At Time, Ishaan Tharoor asks if Sufism can be used to defuse terrorism and radicalism:

…[W]hile Sufism is no doubt fascinating in its diversity and complexity, can it really bend terrorist swords into plowshares? The question is most urgent in South Asia, home to more than a third of the world’s Muslims and the historic cradle of Sufi Islam. Shrines of Sufi saints are ubiquitous in India and Pakistan and still attract thousands of devotees from all sectors of society. Yet the Taliban in Pakistan have set about destroying such sites, which are anathema to their literalist interpretation of the Koran. “Despite our ancient religious tradition,” says Ayeda Naqvi, a writer and Sufi scholar from Lahore, “we are being bullied and intimidated by a new form of religion that is barely one generation old.”

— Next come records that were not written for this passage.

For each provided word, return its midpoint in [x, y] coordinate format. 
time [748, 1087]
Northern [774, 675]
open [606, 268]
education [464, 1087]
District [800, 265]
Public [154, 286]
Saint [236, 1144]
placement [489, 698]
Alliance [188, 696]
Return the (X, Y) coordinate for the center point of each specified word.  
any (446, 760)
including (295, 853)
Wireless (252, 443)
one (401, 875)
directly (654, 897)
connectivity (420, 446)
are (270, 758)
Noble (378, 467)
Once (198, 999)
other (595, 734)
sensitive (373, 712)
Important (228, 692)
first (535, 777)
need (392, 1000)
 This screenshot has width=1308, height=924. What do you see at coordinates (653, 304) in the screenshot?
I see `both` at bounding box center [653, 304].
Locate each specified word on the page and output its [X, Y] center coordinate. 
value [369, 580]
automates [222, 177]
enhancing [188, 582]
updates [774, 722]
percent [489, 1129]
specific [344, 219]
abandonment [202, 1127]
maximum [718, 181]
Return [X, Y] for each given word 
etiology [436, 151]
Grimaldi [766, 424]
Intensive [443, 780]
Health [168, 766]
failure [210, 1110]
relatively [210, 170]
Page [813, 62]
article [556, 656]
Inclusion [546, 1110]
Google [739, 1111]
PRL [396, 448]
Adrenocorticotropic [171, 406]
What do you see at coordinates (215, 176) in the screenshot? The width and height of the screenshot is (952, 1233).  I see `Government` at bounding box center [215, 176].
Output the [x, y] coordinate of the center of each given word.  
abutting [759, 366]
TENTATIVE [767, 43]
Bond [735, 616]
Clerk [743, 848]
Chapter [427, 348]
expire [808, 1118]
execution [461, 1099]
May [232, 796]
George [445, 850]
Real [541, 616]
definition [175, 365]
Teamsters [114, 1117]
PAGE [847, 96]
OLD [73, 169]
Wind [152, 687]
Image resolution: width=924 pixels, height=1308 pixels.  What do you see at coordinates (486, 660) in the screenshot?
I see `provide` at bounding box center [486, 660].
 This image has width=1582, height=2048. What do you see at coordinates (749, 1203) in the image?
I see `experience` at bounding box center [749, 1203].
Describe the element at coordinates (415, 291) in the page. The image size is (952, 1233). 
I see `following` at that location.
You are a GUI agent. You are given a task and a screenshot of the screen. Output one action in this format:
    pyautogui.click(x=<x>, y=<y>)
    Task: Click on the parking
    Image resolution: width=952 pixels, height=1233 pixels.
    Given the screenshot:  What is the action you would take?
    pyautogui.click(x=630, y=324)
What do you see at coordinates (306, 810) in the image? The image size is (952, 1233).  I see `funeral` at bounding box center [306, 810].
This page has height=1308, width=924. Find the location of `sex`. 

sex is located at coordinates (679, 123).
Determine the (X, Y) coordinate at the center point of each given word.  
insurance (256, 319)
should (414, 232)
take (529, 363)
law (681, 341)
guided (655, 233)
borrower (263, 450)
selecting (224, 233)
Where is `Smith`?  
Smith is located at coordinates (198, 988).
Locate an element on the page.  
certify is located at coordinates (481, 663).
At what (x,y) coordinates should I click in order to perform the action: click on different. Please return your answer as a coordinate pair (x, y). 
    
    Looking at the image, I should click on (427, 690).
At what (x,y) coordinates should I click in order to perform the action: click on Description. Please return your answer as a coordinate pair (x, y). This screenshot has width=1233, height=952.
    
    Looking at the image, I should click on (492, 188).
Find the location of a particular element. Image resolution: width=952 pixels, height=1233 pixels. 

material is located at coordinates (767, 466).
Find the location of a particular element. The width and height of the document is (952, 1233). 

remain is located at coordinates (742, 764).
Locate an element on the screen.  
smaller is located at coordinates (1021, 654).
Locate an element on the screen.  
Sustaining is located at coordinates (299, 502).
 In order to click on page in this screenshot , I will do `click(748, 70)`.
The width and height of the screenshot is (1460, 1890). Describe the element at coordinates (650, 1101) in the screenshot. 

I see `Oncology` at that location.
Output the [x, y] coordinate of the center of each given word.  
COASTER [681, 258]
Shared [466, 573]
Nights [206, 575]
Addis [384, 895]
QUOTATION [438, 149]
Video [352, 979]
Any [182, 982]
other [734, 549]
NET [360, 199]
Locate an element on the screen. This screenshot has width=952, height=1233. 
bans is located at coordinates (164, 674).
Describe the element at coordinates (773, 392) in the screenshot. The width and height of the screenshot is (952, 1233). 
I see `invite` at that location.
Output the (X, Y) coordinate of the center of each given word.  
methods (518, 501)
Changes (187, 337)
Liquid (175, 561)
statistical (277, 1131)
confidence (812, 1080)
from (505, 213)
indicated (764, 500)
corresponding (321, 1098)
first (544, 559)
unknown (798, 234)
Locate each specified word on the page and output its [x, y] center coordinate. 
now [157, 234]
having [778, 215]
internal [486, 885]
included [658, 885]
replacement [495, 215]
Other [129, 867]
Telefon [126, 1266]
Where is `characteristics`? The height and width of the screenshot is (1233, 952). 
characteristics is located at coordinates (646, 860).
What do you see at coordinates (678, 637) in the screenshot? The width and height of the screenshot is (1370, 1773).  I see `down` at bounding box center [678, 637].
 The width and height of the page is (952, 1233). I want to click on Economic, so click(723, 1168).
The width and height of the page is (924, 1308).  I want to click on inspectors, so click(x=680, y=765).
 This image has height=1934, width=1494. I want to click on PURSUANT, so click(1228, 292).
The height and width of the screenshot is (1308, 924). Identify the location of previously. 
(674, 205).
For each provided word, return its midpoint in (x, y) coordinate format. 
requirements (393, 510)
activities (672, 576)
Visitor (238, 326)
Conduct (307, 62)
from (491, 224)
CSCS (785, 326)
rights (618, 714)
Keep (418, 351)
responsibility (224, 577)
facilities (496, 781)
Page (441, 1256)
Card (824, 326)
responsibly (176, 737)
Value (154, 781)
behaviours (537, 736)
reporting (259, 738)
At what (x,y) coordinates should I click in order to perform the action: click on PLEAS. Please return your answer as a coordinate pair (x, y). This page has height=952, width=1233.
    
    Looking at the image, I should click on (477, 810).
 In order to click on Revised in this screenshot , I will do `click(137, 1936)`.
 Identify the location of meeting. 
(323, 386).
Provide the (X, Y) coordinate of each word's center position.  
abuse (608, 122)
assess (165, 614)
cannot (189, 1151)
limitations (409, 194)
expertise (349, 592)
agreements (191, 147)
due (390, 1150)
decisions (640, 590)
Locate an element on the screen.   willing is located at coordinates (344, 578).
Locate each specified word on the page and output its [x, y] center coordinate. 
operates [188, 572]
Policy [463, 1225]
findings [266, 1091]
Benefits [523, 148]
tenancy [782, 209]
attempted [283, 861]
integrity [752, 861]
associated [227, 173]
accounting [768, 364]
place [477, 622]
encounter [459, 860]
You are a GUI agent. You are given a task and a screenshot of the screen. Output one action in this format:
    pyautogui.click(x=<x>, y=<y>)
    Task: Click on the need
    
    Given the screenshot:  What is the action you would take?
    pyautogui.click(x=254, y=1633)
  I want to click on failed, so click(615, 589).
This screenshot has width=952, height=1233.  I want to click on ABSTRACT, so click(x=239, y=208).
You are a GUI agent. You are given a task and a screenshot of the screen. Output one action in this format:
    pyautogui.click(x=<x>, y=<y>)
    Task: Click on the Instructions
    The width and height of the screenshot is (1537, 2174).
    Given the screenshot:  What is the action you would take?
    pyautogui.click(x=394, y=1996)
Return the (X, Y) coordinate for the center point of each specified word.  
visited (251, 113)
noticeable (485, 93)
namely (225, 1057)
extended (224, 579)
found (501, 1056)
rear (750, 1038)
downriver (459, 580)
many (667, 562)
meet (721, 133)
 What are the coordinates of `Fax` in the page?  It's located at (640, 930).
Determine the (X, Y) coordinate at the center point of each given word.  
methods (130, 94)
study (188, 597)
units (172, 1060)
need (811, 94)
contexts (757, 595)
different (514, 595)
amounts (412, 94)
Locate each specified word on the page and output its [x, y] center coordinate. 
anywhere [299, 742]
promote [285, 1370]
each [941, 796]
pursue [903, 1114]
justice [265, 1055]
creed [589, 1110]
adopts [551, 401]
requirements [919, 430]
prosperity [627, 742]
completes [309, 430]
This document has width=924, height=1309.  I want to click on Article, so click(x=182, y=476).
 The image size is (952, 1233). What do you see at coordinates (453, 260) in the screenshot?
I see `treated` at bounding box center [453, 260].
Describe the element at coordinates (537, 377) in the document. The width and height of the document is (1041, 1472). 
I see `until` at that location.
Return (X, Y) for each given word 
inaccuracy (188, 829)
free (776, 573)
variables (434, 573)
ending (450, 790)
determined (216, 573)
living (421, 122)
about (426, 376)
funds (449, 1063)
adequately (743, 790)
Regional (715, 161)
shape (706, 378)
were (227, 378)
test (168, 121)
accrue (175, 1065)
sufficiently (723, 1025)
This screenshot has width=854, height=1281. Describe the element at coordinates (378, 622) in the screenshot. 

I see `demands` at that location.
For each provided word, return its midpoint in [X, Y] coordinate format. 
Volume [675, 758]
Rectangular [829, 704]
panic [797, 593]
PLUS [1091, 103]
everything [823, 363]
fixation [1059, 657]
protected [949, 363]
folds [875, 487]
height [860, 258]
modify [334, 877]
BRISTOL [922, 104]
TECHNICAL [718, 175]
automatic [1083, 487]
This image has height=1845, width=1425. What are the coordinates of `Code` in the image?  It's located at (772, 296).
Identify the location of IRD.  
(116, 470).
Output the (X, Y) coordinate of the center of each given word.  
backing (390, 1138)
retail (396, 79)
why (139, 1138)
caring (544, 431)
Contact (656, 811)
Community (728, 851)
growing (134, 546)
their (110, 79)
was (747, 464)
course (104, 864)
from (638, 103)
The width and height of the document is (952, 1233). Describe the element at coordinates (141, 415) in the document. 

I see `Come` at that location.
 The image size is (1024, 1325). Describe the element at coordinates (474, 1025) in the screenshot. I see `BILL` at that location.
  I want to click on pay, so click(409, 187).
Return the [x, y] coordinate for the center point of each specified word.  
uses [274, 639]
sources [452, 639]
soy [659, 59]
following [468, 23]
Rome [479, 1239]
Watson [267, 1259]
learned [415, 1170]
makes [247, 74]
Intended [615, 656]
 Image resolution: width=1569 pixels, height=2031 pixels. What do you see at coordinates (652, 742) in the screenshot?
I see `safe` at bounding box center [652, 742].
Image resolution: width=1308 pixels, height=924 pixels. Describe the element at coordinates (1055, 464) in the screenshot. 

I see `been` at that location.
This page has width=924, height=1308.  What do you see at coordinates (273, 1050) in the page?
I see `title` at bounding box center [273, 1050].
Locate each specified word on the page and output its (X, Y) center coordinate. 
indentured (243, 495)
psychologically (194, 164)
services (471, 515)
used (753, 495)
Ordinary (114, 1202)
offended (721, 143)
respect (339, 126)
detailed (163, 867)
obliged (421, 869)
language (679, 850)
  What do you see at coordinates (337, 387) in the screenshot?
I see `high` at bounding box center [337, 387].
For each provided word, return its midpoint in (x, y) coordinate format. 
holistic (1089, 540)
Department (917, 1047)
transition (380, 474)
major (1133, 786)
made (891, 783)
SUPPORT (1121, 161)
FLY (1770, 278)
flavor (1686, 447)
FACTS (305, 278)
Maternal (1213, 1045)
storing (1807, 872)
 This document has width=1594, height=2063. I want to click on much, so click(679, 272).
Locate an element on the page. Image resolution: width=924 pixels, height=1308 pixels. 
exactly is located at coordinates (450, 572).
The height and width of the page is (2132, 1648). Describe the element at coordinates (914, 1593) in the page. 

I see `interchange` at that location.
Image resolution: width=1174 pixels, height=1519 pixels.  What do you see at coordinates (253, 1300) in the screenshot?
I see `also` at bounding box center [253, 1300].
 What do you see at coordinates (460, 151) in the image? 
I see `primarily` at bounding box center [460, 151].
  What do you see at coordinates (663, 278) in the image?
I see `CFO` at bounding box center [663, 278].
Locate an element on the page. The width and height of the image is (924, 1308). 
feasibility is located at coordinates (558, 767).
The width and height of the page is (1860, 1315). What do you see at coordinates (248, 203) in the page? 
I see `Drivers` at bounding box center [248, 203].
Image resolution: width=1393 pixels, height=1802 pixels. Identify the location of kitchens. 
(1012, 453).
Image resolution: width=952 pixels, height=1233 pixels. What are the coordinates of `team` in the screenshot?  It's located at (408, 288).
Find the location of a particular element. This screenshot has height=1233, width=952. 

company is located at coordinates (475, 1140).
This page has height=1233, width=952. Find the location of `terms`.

Still, she and other academics are wary of any government using Sufism to fight its political battles. As in the past, foreign meddling would likely do more harm than good. “What is needed today, more than the West pushing any one form of religion,” says Naqvi, “is a propagation of the underlying values of Sufism—love, harmony and beauty.” There is no easy way to achieve this, especially in Pakistan, where poverty, corruption and the daily toll of the global war on terrorism simmer together in a volatile brew. Set against this, the transcendental faith of Sufi mystics seems quaint, if not entirely impotent.